** start of Given passage **

Selectors 101

Selectors are the heart of Natural PDF. They let you find elements in your PDF using a simple, CSS-like syntax.

Quick Reference

'text'                          # All text elements
'text:bold'                     # Bold text (pseudo-class)
'text:contains("Invoice")'      # Text containing "Invoice"
'text[size>12]'                 # Text with font size > 12 (attribute)
'text:bold[size>=14]'           # Bold text AND size >= 14 (combined)

The Basics

Element Types

Every selector starts with an element type:

Type	What It Finds	Example
`text`	Text content	`page.find('text')`
`line`	Lines and rules	`page.find('line')`
`rect`	Rectangles and boxes	`page.find('rect')`
`image`	Embedded images	`page.find('image')`
`region`	Layout-detected areas	`page.find('region')`

# Find the first text element
first_text = page.find('text')

# Find all lines
all_lines = page.find_all('line')

Pseudo-Classes (`:name`)

Pseudo-classes filter by state or content. They use a colon (:) prefix.

Pseudo-Class	Description	Example
`:bold`	Bold text	`'text:bold'`
`:italic`	Italic text	`'text:italic'`
`:contains("X")`	Contains the text "X"	`'text:contains("Invoice")'`
`:startswith("X")`	Starts with "X"	`'text:startswith("Total")'`
`:endswith("X")`	Ends with "X"	`'text:endswith(":")'`
`:regex("pattern")`	Matches a regex pattern	`'text:regex("INV-\\d+")'`
`:ocr("X")`	OCR-tolerant match (handles garbled characters)	`'text:ocr("Invoice")'`
`:horizontal`	Horizontal lines	`'line:horizontal'`
`:vertical`	Vertical lines	`'line:vertical'`

# Find bold text
bold = page.find('text:bold')

# Find text containing "Total"
total = page.find('text:contains("Total")')

** end of Given passage **
** start of Excerpted records **

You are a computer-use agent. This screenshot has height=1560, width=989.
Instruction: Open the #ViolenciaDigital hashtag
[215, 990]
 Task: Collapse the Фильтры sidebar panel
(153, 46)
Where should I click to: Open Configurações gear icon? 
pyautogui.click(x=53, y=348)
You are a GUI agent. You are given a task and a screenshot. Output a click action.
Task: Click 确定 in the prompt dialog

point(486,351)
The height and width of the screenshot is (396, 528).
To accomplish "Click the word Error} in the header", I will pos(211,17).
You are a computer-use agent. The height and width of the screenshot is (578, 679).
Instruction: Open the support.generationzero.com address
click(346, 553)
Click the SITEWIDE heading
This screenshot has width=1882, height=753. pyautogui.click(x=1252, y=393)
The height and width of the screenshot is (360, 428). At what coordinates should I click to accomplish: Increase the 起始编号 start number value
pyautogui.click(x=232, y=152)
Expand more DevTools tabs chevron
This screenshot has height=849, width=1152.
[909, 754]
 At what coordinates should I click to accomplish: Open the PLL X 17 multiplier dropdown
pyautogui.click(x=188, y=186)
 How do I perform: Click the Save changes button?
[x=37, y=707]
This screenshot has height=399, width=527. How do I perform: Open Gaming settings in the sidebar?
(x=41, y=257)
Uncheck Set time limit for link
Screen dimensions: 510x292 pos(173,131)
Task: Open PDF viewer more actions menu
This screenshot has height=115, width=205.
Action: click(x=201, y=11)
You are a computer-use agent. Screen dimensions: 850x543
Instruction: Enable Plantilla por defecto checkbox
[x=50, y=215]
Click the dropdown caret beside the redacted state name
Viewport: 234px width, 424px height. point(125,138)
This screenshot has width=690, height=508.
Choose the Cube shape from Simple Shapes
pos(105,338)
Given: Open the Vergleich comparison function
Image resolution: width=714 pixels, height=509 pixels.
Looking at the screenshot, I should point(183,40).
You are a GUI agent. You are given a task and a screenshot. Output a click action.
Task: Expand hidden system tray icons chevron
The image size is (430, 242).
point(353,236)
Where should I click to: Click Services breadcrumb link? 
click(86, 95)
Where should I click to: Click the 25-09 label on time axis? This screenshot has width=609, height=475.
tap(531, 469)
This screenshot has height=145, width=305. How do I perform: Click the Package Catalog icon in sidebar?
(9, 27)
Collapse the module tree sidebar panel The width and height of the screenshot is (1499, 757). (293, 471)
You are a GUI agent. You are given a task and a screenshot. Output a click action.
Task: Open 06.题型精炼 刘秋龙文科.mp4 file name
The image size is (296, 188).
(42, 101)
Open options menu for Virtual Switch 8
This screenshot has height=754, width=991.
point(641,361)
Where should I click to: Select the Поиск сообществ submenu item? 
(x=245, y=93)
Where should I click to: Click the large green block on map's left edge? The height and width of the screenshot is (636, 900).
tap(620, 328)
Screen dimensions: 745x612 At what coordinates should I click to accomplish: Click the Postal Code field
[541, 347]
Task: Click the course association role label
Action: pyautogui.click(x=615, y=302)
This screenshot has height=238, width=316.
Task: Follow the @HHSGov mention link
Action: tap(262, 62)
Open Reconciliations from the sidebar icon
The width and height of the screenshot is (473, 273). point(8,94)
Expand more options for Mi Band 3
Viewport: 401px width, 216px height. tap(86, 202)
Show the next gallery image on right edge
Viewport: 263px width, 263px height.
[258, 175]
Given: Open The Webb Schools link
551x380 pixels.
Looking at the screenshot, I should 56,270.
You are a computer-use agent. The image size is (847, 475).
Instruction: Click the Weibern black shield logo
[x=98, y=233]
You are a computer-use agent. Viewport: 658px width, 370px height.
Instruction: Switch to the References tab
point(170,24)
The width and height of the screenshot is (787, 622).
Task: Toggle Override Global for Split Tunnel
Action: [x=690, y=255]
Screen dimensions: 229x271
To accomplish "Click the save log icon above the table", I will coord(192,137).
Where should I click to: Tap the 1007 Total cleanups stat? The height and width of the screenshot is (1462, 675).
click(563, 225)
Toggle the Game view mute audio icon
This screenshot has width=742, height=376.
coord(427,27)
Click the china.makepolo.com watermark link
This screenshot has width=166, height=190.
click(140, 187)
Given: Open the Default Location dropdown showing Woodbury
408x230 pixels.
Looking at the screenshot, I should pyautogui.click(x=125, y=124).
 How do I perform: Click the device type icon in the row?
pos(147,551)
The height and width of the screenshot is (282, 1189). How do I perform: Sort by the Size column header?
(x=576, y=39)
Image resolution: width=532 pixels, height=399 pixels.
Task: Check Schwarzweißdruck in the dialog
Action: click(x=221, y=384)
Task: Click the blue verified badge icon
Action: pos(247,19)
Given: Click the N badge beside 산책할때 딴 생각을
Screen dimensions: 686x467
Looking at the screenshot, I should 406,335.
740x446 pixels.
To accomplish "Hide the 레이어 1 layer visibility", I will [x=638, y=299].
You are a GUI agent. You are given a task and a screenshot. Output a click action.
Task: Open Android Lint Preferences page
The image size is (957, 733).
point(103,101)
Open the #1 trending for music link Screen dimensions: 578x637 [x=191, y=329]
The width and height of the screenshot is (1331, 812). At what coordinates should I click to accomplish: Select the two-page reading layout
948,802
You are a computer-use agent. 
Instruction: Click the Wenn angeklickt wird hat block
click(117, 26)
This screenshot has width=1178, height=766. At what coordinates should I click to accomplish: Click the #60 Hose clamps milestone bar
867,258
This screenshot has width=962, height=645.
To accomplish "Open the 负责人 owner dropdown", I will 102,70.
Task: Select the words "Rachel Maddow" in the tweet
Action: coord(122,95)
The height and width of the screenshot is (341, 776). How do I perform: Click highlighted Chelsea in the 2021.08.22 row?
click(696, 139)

** end of Excerpted records **

**Task requirements:**
(a) According to the Natural PDF selectors guide, what prefix do pseudo-classes use?
(b) Go on with the Natural PDF selectors guide from the point where it stops.

**Answers in order:**
(a) They use a colon (:) prefix.

(b)
# Case-insensitive search
total = page.find('text:contains("total")', case=False)

Common Mistake

Use colon (:) not dot (.) for pseudo-classes:

✅ 'text:bold' (correct)
❌ 'text.bold' (wrong - this is CSS class syntax)

Attribute Filters (`[attr=value]`)

Attribute filters match specific properties. They use brackets ([]).

Operator	Meaning	Example
`=`	Equals	`'text[size=12]'`
`!=`	Not equals	`'text[size!=12]'`
`>`	Greater than	`'text[size>12]'`
`>=`	Greater or equal	`'text[size>=12]'`
`<`	Less than	`'text[size<12]'`
`<=`	Less or equal	`'text[size<=12]'`
`*=`	Contains	`'text[fontname*=Arial]'`
`^=`	Starts with	`'text[fontname^=Times]'`
`$=`	Ends with	`'text[fontname$=Bold]'`

# Find large text (size > 14)
large = page.find_all('text[size>14]')

# Find text in Arial font
arial = page.find_all('text[fontname*=Arial]')

# Find high-confidence OCR results
confident = page.find_all('text[confidence>=0.9]')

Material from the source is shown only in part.